『それでもがん検診うけますか』(近藤誠著・文春文庫)という本を読んで、あまりにも誤りが多いので驚きました。
ガン検診そのものの有効性を疑わせるような内容で、この本の社会的な影響力を考え、反論することにしました。
内視鏡検査についての誤解と曲解
●胃ガン手術は七転八倒の苦しみ?
前掲書の中には、次のように書かれています。
「たとえば胃ガンでは、早期でも胃のすべてを切除しますが、そうなると七転八倒の苦しみです」(15ページ)
早期胃ガンでは、かならずしも胃のすべてを切除するわけではありません。
胃の部分切除をすることもありますし、場合によっては内視鏡で治療できることもあります。

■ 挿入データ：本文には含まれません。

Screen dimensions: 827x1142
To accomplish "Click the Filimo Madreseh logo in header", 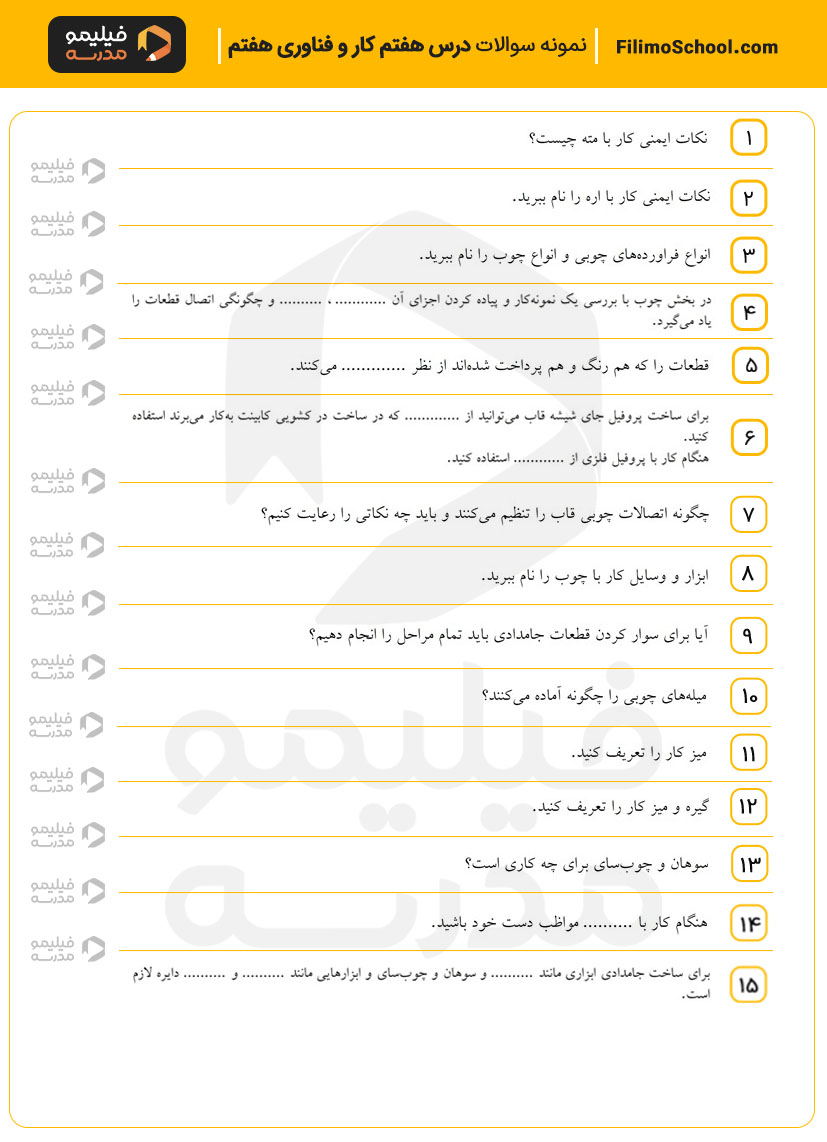I will 116,45.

このことは近藤氏も知っていて「ガンが発見されてしまった時は、胃なら内視鏡治療のように、なるべく小さな楽な治療にしてもらいます」(233
ページ)と書いてあります。
つまり、先の文章は胃の手術を受けなければいけない人の不安を“いたずらに助長するためのもの”なのです。また胃のすべてを切除しても、苦しくて七転八倒することなどなく、多くの人が普通に生活しています。
●肛門がヒリヒリ?
「大腸ガンの検診でも直腸に指を入れて調べます。(中略)肛門粘膜は弱いので、あとでヒリヒリしますし、痔持ちの人には大きな苦痛がともないます」(31ページ)
この本は前記のような記述が多いのですが、何のための記述か私にはよくわかりません。肛門がヒリヒリするから大腸ガン検診を受けるのはやめようということなのでしょうか。直腸診のときは、ふつう肛門に表面麻酔のゼリーを塗りますし、あとでヒリヒリすることはないと思います。